O prefeito de Taiji, Kazuzaka Sangen, esteve entre as mais de 150 pessoas que viram o filme no Festival Internacional de Tóquio, e se disse cético sobre a possibilidade de que o documentário altere a longa tradição de caça aos golfinhos na sua cidade.
"Somos assim há muito tempo, e embora eu não saiba por que o pessoal do filme veio à nossa cidade, ninguém se assustará com isso", afirmou ele à Reuters.
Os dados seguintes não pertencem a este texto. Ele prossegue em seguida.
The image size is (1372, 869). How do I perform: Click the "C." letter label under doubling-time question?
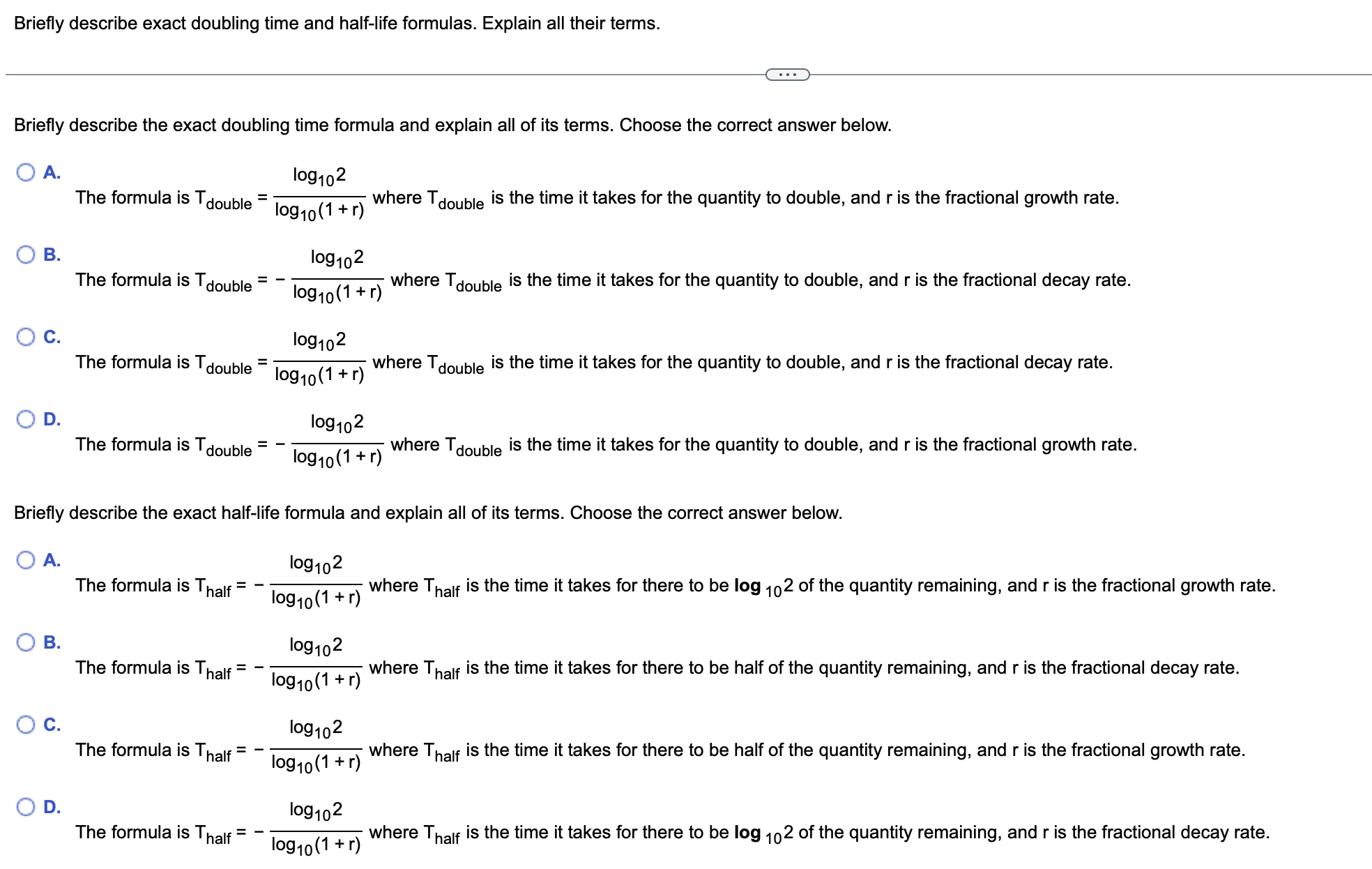point(52,337)
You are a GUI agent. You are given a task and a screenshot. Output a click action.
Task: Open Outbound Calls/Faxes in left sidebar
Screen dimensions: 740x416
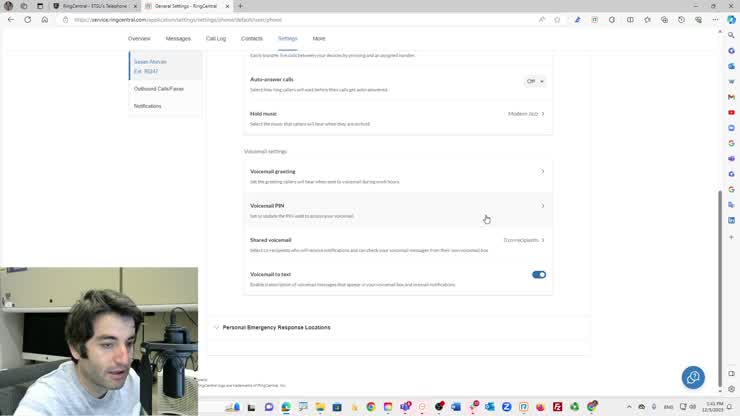tap(158, 89)
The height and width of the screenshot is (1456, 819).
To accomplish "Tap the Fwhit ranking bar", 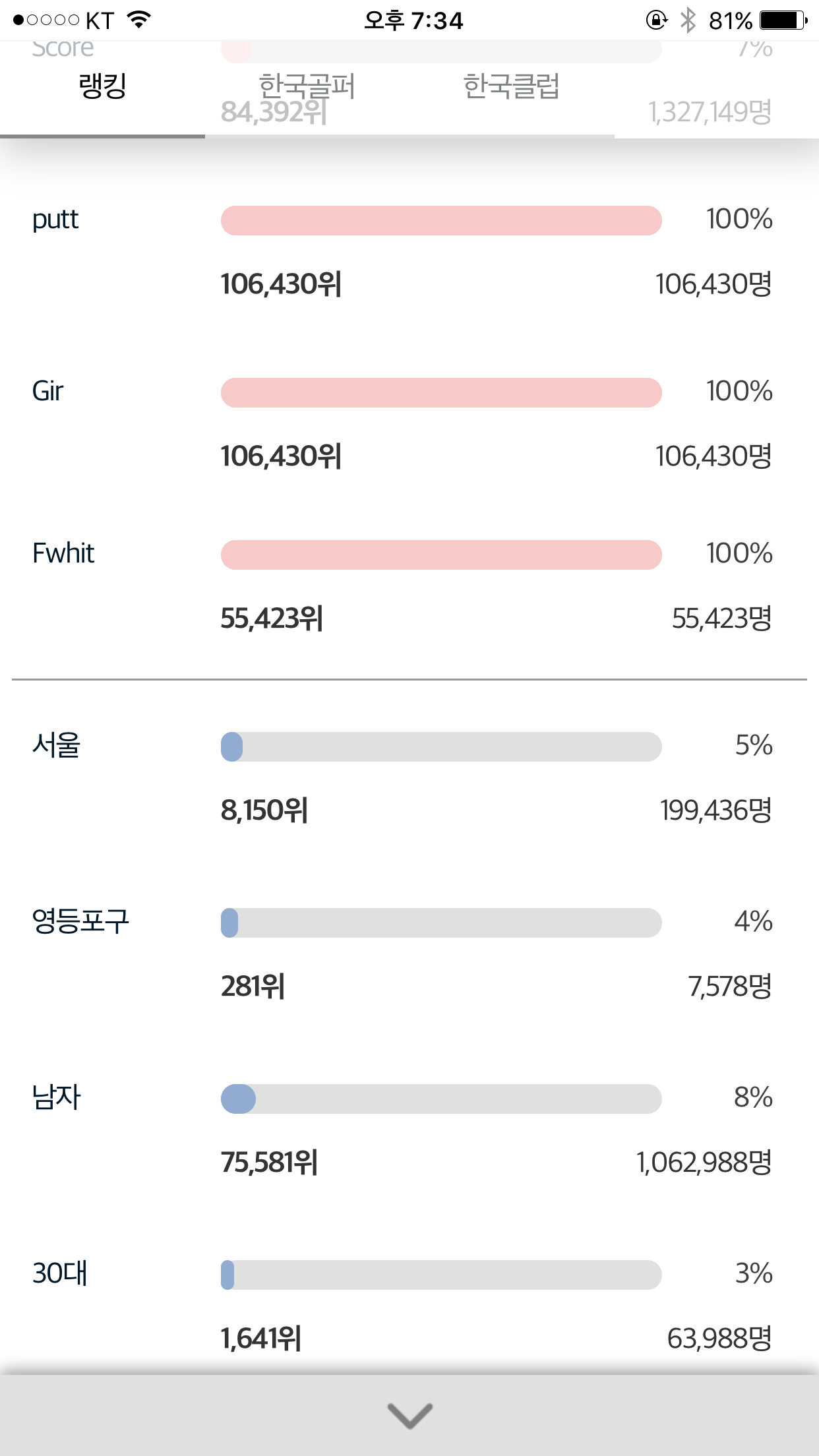I will [x=440, y=555].
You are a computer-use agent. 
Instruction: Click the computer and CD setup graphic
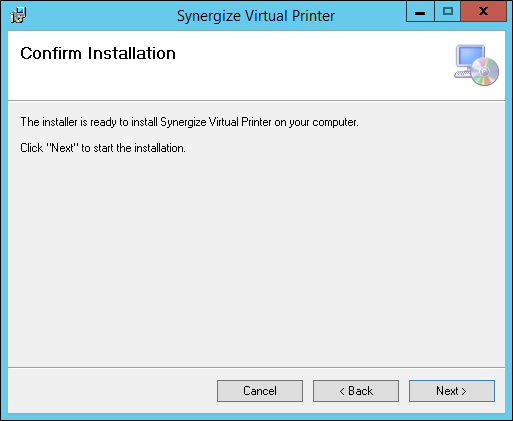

O documentário mostra os pescadores atraindo milhares de golfinhos para a cova, onde, segundo ativistas, eles são capturados para serem levados a parques aquáticos ou são abatidos para servirem de alimento.
Os pescadores de Taiji dizem que é preciso abater golfinhos regularmente para preservar a pesca na região.
Alguns moradores de Taiji que viram o filme se sentiram mal representados. "É verdade que os golfinhos estão sendo mortos no mar japonês, mas espero que as pessoas do mundo todo também saibam que há muita gente que cuida dos golfinhos todos os dias", disse Gou Mihashi, 37 anos, treinador de golfinhos em Taiji.
Grupos ambientalistas há anos criticam a caça a golfinhos e baleias no Japão, mas o governo defende a prática, alegando se tratar de uma tradição cultural, que não difere do abate de outros animais.
O diretor do filme, Louie Psihoyos, disse que fez questão de mostrá-lo a espectadores japoneses. "Senti que era realmente importante levar o filme para lá, não ficar a salvo na América, e sim arriscar tudo para vir aqui mostrar o filme aos japoneses. Realmente sinto que (...) se o filme for visto no Japão, será uma grande vitória para os japoneses e uma grande vitória para os movimentos dos golfinhos e dos ambientalistas."
A universitária Mari Shigehisa, de 21 anos, se disse chocada com o filme, especialmente "pela última cena, onde os golfinhos eram cortados e mortos num mar de sangue." "Acho que a maioria dos japoneses não sabia sobre isso."